Consigne 1
Énumérez les scénarios envisagés dans l'extrait sur la revalorisation des pensions.
Consigne 2
Dans l'extrait sur la revalorisation des pensions, recopiez à l'identique le passage qui va de « En moyenne, sur » à « 2000 € à 40 %. ».

Le tableau ci-dessous présente les revalorisations de pensions du régime de base de 2017 à 2021, ainsi que le l’indice des prix à la consommation (Op. cit.).

En moyenne, sur le quinquennat précédent dernières années, les pensions de moins de 2000 euros ont été revalorisé à 60 % de l’inflation, celles de plus de 2000 € à 40 %.

2017 2018 2019 2020 2021 Moyenne
Revalorisation des pensions < 2000€ 0,2 0,6 0,3 1,0 0,4 0,50
Revalorisation des pensions > 2000€ 0,2 0,6 0,3 0,3 0,4 0,36
Inflation (IPC hors tabac) 1,0 1,6 0,9 0,1 0,6 0,85

Source : DSS, 2021, PLFSS 2022 Annexe 1, REPSS indicateur Re.2.2_G1 : Revalorisation des pensions depuis 1993

Trois scénarios sont envisagés : un scénario médian d’inflation, un scénario de faible inflation et un scénario inflationniste.

Entrées affichées
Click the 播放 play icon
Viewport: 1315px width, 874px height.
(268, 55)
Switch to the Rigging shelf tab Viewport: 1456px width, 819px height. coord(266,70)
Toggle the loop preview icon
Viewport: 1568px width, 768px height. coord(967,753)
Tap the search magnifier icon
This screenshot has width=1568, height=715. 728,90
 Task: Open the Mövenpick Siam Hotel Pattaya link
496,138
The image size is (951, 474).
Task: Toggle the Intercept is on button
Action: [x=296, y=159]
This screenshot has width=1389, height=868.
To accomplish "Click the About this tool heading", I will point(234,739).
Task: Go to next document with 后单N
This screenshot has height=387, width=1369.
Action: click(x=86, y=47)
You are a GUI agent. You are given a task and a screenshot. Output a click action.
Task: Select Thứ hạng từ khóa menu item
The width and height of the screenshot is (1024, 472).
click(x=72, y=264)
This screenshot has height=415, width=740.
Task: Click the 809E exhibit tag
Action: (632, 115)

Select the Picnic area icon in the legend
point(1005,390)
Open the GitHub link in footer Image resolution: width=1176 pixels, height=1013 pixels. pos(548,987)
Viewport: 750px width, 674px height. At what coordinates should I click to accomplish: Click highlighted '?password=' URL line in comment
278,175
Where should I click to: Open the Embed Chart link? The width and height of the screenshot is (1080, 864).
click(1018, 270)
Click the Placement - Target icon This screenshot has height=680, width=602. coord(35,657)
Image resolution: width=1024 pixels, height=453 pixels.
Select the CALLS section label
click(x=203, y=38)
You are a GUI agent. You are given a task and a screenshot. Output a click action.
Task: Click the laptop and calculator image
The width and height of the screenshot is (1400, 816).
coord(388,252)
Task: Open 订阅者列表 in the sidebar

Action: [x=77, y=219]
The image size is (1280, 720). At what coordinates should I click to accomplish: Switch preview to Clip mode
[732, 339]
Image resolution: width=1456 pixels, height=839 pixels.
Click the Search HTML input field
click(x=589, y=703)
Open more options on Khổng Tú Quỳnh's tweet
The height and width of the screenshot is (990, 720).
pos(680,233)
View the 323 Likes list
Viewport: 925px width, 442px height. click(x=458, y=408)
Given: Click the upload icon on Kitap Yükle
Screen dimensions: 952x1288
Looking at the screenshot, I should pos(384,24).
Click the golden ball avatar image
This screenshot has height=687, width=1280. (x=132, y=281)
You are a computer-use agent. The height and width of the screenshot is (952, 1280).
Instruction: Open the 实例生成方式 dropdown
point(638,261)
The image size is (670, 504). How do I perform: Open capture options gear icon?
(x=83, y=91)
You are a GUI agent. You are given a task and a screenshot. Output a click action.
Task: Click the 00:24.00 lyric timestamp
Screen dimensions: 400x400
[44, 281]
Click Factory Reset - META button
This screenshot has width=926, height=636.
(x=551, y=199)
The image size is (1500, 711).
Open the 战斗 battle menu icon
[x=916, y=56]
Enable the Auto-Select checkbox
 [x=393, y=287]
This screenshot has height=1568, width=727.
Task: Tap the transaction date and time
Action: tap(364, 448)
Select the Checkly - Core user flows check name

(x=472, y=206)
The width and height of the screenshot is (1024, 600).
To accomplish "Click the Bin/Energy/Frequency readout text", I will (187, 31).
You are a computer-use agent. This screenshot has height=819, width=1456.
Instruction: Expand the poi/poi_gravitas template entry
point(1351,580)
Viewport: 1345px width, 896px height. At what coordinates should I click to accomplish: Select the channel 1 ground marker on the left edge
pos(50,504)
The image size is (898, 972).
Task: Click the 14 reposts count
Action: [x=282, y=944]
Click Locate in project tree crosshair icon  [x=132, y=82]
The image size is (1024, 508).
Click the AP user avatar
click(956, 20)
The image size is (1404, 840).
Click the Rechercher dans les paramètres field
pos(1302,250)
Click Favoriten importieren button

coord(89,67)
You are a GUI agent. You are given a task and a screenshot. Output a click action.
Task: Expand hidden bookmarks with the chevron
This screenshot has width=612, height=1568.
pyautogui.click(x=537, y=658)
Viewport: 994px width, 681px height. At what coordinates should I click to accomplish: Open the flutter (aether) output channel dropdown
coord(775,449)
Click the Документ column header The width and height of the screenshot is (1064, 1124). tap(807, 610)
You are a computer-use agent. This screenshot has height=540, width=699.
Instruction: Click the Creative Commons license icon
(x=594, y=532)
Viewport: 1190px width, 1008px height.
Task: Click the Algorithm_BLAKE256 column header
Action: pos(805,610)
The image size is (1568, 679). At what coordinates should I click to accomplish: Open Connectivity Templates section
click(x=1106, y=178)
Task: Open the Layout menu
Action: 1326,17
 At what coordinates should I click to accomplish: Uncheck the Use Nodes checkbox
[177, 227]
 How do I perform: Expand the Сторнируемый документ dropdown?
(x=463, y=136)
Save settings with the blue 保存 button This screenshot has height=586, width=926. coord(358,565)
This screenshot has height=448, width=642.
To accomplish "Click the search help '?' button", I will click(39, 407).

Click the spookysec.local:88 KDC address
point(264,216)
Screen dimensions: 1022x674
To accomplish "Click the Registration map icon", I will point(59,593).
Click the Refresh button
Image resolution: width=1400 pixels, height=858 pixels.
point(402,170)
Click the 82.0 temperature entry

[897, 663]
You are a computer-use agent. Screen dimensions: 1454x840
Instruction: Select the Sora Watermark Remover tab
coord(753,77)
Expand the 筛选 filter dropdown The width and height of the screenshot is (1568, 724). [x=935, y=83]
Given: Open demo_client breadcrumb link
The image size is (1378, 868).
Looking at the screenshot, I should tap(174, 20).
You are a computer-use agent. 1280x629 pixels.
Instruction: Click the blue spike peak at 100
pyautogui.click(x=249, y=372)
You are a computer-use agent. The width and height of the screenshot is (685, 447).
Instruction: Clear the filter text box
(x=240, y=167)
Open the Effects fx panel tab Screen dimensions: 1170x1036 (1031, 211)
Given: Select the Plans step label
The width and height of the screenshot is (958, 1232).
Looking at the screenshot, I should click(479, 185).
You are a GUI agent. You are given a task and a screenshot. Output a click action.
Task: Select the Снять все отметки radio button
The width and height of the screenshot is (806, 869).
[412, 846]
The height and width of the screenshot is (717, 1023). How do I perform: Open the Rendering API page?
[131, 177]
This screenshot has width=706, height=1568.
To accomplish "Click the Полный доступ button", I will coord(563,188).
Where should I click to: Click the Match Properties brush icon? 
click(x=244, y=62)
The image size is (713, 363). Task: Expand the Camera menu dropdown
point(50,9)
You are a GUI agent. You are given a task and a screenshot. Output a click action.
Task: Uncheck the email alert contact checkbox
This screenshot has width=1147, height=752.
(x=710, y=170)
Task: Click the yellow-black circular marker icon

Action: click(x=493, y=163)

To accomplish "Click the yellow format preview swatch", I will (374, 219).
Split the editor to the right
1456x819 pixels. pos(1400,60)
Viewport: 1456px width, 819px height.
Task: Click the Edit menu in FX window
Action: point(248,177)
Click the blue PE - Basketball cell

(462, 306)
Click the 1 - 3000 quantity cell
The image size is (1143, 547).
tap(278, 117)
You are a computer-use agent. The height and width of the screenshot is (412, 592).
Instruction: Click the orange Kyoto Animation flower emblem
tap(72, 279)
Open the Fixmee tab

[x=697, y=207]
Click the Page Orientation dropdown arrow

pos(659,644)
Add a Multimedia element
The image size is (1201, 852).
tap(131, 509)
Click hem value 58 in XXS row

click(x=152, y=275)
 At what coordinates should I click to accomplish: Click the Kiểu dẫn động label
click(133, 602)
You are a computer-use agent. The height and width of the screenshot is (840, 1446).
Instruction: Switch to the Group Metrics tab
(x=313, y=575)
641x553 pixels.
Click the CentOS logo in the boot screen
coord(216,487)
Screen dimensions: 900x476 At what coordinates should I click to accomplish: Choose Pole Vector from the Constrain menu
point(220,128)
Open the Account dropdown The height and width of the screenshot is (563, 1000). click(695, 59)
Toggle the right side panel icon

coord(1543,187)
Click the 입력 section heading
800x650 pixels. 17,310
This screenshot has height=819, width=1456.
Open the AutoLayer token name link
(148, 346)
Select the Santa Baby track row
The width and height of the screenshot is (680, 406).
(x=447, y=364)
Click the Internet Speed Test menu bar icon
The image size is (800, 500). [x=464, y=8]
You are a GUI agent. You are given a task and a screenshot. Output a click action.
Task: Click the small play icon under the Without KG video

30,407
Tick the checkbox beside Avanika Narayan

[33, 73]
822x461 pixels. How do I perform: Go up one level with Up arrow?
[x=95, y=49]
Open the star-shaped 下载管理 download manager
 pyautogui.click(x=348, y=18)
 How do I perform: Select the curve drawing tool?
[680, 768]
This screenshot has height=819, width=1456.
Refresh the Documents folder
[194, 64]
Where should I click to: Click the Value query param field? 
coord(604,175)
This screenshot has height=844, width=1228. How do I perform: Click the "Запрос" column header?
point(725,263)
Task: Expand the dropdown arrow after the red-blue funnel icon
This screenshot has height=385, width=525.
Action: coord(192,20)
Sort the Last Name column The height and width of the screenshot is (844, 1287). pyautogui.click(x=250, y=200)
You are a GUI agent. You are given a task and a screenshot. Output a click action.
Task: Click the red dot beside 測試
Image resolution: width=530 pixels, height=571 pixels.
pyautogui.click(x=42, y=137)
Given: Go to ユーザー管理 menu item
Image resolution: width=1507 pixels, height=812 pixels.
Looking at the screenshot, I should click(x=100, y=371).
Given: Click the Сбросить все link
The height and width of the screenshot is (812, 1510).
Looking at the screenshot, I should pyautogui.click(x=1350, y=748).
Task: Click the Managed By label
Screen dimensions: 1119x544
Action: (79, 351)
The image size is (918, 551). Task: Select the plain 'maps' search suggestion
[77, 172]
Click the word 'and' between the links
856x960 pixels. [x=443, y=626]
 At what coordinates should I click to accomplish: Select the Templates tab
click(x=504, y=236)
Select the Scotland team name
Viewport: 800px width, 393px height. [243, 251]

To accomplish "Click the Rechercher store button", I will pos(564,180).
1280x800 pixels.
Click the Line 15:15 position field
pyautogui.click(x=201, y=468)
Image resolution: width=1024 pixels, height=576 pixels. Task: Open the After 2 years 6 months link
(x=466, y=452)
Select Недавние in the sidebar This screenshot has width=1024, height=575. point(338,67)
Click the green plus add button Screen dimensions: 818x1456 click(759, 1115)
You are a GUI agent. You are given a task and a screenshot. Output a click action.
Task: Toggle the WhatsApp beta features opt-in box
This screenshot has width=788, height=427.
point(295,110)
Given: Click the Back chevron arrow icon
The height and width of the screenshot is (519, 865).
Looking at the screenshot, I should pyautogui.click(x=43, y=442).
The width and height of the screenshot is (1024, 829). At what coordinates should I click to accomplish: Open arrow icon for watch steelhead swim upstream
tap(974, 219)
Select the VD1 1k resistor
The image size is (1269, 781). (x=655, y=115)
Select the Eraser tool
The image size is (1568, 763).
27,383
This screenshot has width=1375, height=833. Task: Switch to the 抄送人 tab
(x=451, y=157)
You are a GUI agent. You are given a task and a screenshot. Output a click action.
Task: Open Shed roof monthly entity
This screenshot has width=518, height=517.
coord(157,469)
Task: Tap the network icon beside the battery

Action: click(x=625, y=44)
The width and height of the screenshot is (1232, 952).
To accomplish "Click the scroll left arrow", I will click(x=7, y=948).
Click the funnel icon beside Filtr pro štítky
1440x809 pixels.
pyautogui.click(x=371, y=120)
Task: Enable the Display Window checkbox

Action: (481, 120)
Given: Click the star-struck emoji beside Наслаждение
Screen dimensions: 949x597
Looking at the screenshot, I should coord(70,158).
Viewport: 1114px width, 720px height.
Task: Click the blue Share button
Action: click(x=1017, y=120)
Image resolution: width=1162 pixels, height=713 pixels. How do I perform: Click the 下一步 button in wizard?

Réponse 1
- Un scénario médian d'inflation
- Un scénario de faible inflation
- Un scénario inflationniste

Réponse 2
En moyenne, sur le quinquennat précédent dernières années, les pensions de moins de 2000 euros ont été revalorisé à 60 % de l’inflation, celles de plus de 2000 € à 40 %.